The use of single-agent 5-FU for stage III resected CRC has been evaluated in multiple studies. Sargent et al performed a pooled analysis of 3351 patients from 7 randomized phase 3 trials comparing surgery and adjuvant 5-FU-based chemotherapy versus surgery alone in stage II or III colon cancer patients.⁵⁷Adjuvant chemotherapy was associated with improvement in both OS and time to tumor recurrence (HR 0.76 and 0.68, respectively). The 5-year OS was 71% for those who received adjuvant treatment and 64% for those who were treated with surgery alone. The benefit of adjuvant treatment was independent of age, and there was no difference in toxicity across age groups, except for 1 study which showed increased rates of leukopenia in the elderly.
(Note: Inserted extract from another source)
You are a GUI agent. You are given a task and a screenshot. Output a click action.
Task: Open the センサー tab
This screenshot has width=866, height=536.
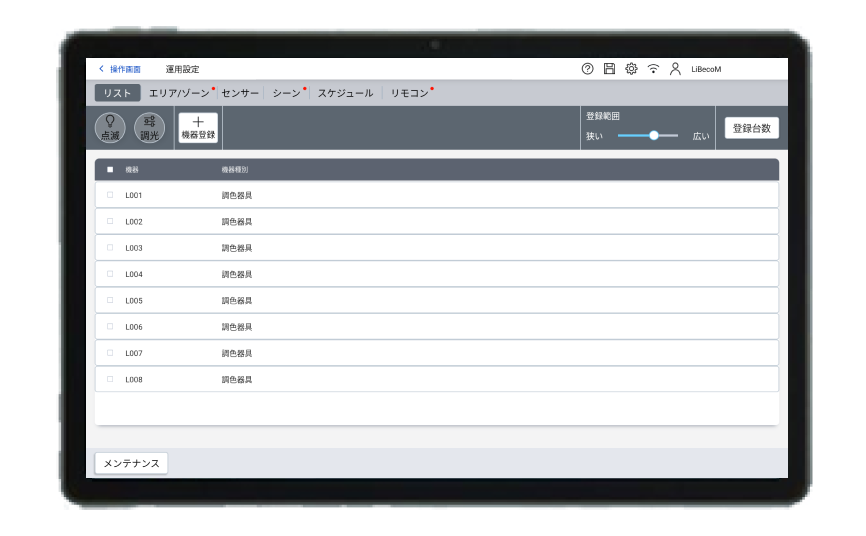[240, 93]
The oral fluoropyrimidine capecitabine was shown to be an effective alternative to 5-FU plus leucovorin as adjuvant treatment for those with resected stage III colon cancer.⁵⁸ However, in the subgroup analysis of DFS in the intention-to-treat group, the improvement in DFS was not statistically significant in those aged ≥ 70 years. This study justified the phase 3 Xeloda in Adjuvant Colon Cancer Therapy (X-ACT) trial, which compared capecitabine and 5-FU/leucovorin as adjuvant therapy in patients with resected stage III colon cancer.⁵⁹ The X-ACT trial showed no significant effect of age on DFS or OS.